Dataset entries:

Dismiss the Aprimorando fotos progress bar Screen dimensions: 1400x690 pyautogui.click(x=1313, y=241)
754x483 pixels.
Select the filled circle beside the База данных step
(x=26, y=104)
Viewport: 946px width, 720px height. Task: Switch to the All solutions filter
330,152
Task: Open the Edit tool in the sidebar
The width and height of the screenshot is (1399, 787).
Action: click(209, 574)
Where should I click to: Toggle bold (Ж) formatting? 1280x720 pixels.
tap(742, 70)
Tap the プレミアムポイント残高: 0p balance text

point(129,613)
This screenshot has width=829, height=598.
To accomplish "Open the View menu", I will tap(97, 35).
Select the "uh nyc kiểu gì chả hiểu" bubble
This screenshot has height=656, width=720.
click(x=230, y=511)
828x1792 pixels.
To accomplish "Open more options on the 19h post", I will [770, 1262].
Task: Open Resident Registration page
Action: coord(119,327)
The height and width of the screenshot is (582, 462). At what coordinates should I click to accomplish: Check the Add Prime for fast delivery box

* ASSIGNMENT
The line containing "754x483 pixels." and every line after it, up to and including the last line of the records, should be reproduced exactly, with nothing else.

* ANSWER AREA
754x483 pixels.
Select the filled circle beside the База данных step
(x=26, y=104)
Viewport: 946px width, 720px height. Task: Switch to the All solutions filter
330,152
Task: Open the Edit tool in the sidebar
The width and height of the screenshot is (1399, 787).
Action: click(209, 574)
Where should I click to: Toggle bold (Ж) formatting? 1280x720 pixels.
tap(742, 70)
Tap the プレミアムポイント残高: 0p balance text

point(129,613)
This screenshot has width=829, height=598.
To accomplish "Open the View menu", I will tap(97, 35).
Select the "uh nyc kiểu gì chả hiểu" bubble
This screenshot has height=656, width=720.
click(x=230, y=511)
828x1792 pixels.
To accomplish "Open more options on the 19h post", I will [770, 1262].
Task: Open Resident Registration page
Action: coord(119,327)
The height and width of the screenshot is (582, 462). At what coordinates should I click to accomplish: Check the Add Prime for fast delivery box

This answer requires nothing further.